With her passing, the house began to feel a bit roomier, but a teenage daughter (me) has a tendency of filling up space. Plus, I was a very busy teenager, so every corner was filled with sheet music, violins, Renaissance costumes, highland dance gear, and school supplies.

When I moved to Montreal in 2006 the house got a bit bigger, but since I still came home frequently it didn’t feel as though that much had really changed. Of course it had, but I was too busy being a self-absorbed eighteen-year-old university student to take much notice. The time I spent there changed too. Suddenly, my parents were not only the guiding figures in my life but my friends, too. We spent many happy evenings enjoying this newfound closeness over a delicious meal and good bottle of wine (another big change!).

As university dragged on, the house seemed a little less “mine” and bit more “theirs”. Changes would happen while I was away and it would take me by surprise.
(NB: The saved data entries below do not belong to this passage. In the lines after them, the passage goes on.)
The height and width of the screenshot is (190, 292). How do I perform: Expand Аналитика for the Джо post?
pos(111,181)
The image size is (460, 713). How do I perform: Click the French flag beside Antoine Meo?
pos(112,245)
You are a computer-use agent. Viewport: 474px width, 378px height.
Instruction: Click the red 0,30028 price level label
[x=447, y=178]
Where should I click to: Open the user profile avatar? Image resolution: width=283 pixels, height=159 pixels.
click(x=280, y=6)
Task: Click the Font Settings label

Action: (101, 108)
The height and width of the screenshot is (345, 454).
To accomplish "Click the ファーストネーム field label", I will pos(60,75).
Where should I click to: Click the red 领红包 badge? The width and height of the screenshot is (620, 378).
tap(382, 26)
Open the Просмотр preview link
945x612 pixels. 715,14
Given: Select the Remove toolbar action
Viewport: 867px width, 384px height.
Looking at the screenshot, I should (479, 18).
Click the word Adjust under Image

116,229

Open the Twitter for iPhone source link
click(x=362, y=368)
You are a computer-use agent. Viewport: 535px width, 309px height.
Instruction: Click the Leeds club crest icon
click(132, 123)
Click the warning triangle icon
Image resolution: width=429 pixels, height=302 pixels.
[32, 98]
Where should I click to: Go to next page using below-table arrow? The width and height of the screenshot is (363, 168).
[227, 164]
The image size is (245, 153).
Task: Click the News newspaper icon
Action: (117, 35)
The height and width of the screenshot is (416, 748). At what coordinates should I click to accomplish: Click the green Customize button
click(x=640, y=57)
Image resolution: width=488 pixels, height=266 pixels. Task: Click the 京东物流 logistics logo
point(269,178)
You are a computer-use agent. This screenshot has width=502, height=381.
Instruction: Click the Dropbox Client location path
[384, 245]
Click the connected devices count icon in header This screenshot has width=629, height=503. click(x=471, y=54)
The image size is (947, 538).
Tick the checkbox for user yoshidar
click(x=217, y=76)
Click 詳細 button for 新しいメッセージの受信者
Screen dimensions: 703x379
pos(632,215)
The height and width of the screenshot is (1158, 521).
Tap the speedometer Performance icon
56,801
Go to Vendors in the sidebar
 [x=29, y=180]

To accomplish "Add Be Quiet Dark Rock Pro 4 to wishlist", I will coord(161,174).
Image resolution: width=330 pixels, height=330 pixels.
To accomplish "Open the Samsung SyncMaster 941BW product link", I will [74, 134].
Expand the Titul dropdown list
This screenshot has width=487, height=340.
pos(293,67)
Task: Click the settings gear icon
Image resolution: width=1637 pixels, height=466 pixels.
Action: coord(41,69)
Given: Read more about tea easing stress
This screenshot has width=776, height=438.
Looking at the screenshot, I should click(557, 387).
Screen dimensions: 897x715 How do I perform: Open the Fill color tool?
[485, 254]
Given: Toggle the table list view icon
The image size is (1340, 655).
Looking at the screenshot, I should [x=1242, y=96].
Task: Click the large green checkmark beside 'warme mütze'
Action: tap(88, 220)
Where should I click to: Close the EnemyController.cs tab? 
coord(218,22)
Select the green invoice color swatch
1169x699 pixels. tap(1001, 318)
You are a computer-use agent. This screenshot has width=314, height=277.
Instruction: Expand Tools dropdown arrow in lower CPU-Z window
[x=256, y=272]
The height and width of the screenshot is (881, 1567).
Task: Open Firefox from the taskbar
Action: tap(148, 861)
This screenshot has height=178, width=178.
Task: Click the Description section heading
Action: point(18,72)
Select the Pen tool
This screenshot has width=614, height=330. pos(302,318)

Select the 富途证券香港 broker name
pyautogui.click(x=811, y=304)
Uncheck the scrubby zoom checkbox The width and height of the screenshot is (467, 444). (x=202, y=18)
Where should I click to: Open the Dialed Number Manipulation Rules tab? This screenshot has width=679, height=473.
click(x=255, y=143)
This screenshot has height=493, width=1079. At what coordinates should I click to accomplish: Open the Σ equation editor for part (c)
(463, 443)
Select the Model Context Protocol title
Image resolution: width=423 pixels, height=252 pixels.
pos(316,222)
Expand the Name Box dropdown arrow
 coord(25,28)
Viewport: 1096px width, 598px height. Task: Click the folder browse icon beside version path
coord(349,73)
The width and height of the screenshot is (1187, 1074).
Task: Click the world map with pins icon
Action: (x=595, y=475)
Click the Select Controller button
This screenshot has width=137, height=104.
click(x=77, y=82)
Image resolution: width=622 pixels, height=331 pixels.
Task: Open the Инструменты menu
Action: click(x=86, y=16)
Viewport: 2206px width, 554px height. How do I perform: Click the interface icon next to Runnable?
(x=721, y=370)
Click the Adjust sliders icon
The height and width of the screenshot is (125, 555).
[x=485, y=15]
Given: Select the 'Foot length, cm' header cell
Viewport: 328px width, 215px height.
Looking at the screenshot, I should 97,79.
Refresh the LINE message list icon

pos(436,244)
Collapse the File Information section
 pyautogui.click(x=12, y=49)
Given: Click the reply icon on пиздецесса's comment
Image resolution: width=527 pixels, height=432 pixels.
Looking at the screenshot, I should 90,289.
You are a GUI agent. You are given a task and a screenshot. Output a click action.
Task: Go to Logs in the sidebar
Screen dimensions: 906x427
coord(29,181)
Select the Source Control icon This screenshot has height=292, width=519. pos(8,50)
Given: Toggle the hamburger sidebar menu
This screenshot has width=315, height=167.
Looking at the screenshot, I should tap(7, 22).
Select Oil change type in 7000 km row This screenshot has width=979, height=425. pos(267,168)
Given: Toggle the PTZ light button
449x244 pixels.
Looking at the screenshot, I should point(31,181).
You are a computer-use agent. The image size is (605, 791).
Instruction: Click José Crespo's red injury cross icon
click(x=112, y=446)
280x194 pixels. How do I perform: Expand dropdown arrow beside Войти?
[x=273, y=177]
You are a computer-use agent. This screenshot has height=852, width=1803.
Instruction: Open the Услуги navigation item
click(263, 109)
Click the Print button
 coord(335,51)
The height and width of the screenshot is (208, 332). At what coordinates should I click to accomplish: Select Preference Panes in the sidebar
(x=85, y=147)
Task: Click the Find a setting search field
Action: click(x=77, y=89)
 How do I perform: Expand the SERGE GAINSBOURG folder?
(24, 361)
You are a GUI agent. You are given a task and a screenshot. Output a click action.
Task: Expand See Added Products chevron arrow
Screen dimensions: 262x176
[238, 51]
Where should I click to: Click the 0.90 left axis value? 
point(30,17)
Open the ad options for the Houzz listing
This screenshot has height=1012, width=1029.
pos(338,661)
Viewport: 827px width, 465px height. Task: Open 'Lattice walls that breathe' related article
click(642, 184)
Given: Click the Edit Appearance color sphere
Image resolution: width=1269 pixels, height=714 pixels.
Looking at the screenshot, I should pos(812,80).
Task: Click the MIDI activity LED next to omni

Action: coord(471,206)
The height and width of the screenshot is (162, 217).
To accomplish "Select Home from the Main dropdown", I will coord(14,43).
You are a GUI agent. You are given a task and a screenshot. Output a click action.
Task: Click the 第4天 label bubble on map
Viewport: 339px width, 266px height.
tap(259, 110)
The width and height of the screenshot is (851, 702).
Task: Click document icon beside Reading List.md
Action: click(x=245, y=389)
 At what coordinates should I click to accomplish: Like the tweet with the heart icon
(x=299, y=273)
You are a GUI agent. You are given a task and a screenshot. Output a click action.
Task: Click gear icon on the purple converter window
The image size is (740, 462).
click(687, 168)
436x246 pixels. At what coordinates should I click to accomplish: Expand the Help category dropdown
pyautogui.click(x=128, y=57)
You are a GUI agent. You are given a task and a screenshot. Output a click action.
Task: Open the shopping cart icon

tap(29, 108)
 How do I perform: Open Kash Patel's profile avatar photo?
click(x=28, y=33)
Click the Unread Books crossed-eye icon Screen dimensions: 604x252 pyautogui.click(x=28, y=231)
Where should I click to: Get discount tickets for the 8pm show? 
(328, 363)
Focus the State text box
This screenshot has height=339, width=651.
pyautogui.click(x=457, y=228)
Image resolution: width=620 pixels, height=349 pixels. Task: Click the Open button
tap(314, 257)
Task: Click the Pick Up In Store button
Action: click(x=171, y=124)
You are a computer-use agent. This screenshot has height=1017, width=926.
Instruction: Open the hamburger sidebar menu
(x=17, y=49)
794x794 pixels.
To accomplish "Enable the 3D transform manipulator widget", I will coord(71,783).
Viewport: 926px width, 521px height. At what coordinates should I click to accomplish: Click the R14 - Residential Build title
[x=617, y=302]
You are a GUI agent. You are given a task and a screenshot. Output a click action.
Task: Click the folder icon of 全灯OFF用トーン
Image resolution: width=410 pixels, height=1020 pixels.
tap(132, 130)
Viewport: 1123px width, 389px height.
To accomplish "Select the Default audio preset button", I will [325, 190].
At first it felt a bit betraying to see my parents changing my childhood home. As selfish and silly as those feelings were, I think they are the natural reaction for any adult child. As I grew up more, graduated from McGill, and started my own professional life, those changes became more drastic – kitchen renovations, bathroom makeovers – and yet I felt them less keenly. The house was no longer mine, but rather a wonderful, memory-filled place in which I would always be welcome, but always – just a little bit – a visitor.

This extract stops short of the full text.